In March Dumouriez refused to obey a decree to make his way to Paris. A body of four commissioners was sent to Lille to question and arrest him. On 1 April 1793, Dumouriez asked Miaczinsky to arrest the four commissionaires, sent by the National Convention. On 2 April, Dumouriez sent him to Orchies and he had lunch with Saint-Georges and Thomas-Alexandre Dumas, then to Lille with 100 men cavalry to search for General Blaise Duval, to arrest the other commissioners/deputies and save the "treasure" (the bonds). The city of Lille was successfully defended by Saint-Georges against Miaczinsky. Miaczinsky was allowed to enter the city but his troops were forced to camp outside the walls. He was arrested on the evening of 2 April and accompanied to Paris on 11 April. Shortly thereafter, his wife and sons were arrested.
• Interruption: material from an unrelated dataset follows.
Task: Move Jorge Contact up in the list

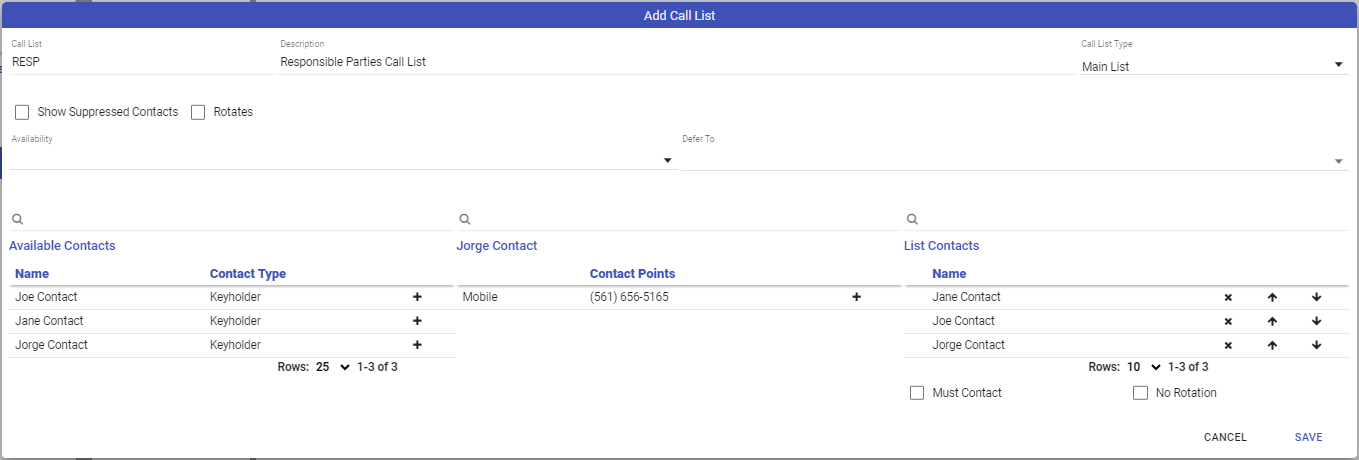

On 6 May, Miaczinsky was heard by the Revolutionary Tribunal headed by Jacques-Bernard-Marie Montané. Fouquier-Tinville the accusateur public asked to send Chevalier de Saint-Georges to witness. On 16 May De Miranda was interrogated (and temporarily released). On 17 May, the trial against General Miaczinsky started; Captain Colin was interrogated. Convicted on the same day, he was guillotined in the morning of 22 May at Place de la Révolution, screaming "Vive la République" on his way to the scaffold.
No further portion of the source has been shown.